Coup d'État du 2 décembre 1851

Définition et enjeux

Les Coupables des désastres de la France… (1870)

Un crime contre la nation, contre la sainteté du serment, le coup d'État du 2 décembre 1851, avait porté un homme sans mérites, sans antécédents louables, sur le premier trône du monde. Enorgueilli par le succès facile de sa trahison, aidé par la phalange des couards et des traîtres qui, comme lui, n'hésitèrent point à sacrifier leur patrie en vue de leurs intérêts personnels ; Louis Napoléon Bonaparte s'est cru dès lors non seulement le maître despote de la France qu'il avait assoupie par des apparences trompeuses, mais aussi le maître de l'univers.
Source : Gallica

Charles-Aimé Dauban Histoire du règne de Louis-Philippe Ier et de la seconde république… (1872)

Le pays, qui ne croit pas à la sincérité du zèle de la majorité parlementaire pour la conservation et l'amélioration des institutions existantes, reste indifférent à ses efforts. Le président Louis-Napoléon s'empare violemment du pouvoir, impose silence au régime parlementaire par le coup d'État du 2 décembre 1851, suivi d'une dictature présidentielle qui préparera l'empire, comme la dictature du gouvernement provisoire avait précédé le gouvernement de la République par l'assemblée constituante.
Source : Gallica

Portrait de Léon Duguit Léon Duguit Traité de droit constitutionnel… (1923)

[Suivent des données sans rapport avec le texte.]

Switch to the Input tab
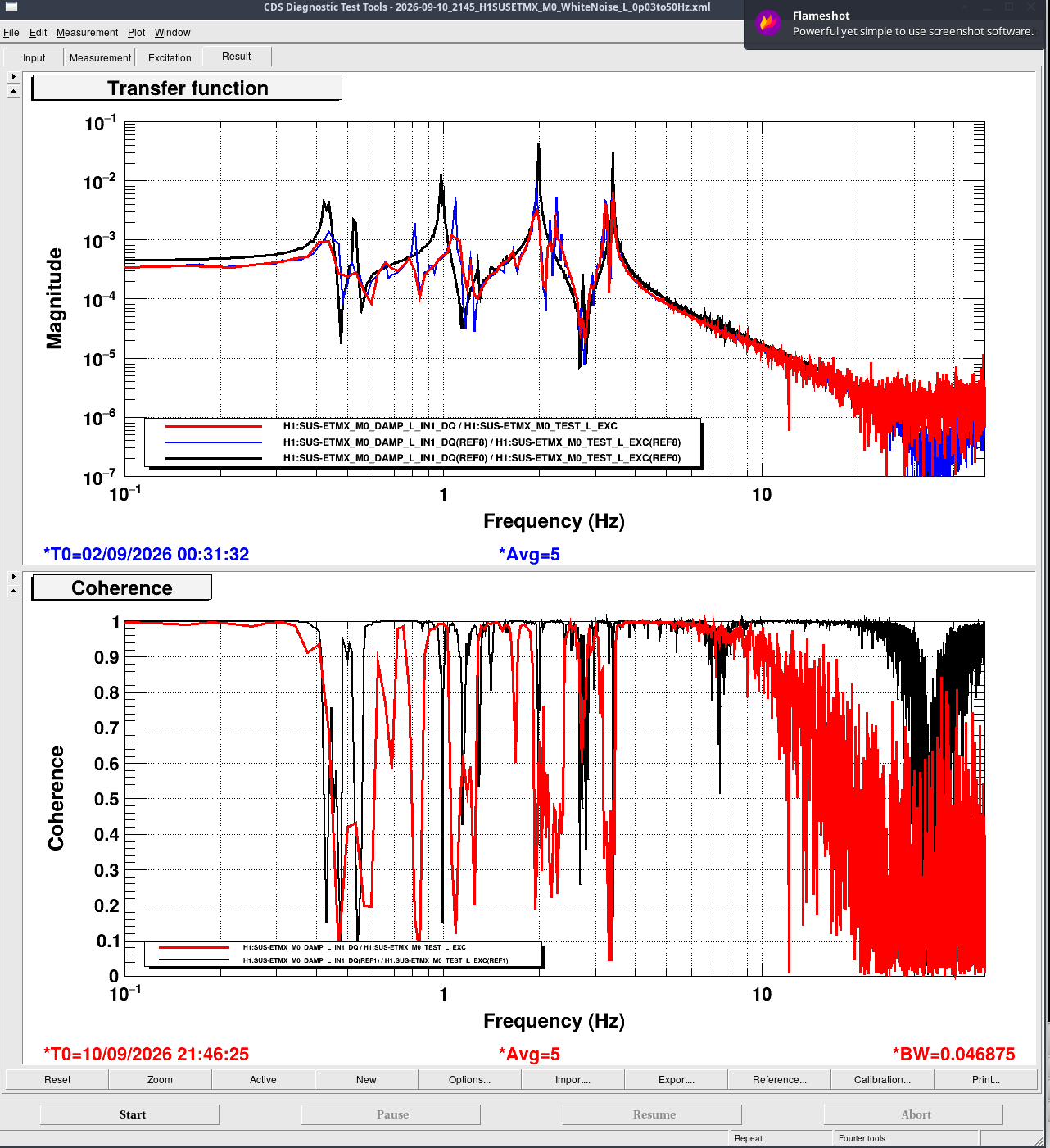coord(34,57)
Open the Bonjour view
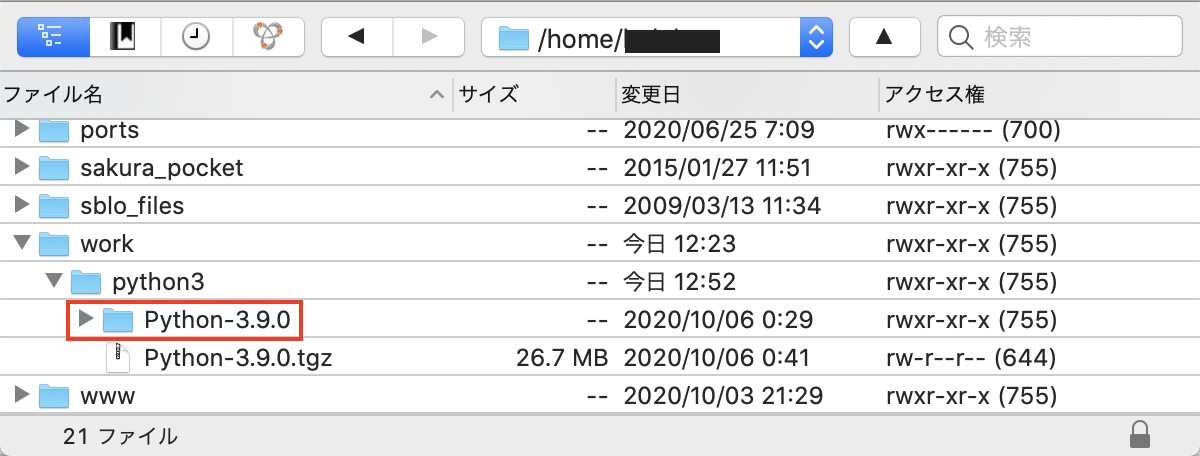1200x456 pixels. tap(268, 37)
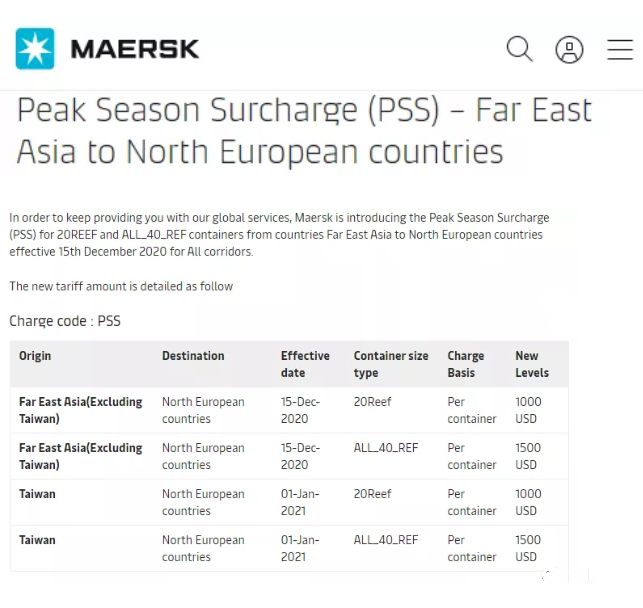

Si on le constitue par un seul individu, nommé au suffrage universel, il est à craindre que dans un pays comme la France, centralisé politiquement et administrativement, imprégné de monarchisme, voire même de césarisme, le chef du gouvernement n'aspire et peut-être n'arrive à la dictature. Le coup d'Etat du 2 décembre 1851, fait par le prince Louis-Napoléon, président de la République, élu au suffrage direct et universel, démontre que des craintes de ce genre ne sont pas chimériques.